Please pull out every line of the records that contains the word "beside", matching its case exactly.

— start of Provided entries —

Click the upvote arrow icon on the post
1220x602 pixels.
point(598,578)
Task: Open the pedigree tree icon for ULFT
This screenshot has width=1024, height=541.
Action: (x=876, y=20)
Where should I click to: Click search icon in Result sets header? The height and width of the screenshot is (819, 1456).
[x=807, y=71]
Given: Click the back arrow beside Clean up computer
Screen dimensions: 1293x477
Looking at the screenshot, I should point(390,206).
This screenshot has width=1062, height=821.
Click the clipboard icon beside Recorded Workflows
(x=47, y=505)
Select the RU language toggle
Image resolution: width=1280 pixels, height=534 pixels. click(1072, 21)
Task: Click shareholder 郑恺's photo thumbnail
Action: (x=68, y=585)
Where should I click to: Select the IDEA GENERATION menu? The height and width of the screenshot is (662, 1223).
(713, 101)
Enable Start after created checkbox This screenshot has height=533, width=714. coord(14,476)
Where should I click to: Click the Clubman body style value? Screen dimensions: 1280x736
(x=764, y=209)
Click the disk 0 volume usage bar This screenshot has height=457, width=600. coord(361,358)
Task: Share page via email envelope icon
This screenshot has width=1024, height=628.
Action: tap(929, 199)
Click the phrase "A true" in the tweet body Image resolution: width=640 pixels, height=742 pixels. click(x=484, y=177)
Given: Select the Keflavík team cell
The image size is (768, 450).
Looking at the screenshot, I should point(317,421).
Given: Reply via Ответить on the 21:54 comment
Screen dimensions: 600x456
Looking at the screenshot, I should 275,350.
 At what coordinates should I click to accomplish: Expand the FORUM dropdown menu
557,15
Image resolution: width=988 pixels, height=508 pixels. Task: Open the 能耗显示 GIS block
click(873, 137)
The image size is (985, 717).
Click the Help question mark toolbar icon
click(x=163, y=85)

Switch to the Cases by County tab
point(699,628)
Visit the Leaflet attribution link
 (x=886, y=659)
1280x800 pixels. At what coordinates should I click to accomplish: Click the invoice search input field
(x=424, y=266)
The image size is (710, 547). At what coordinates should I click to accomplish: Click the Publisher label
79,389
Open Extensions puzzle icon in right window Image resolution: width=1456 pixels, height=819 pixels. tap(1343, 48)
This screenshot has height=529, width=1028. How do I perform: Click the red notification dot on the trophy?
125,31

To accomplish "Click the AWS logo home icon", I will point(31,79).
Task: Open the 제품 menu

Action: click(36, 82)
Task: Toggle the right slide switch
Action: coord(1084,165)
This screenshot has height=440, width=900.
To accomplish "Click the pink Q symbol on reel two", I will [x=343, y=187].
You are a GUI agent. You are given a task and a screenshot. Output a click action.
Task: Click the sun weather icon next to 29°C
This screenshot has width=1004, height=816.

— end of Provided entries —

## Exercise result
Given: Click the back arrow beside Clean up computer
Click the clipboard icon beside Recorded Workflows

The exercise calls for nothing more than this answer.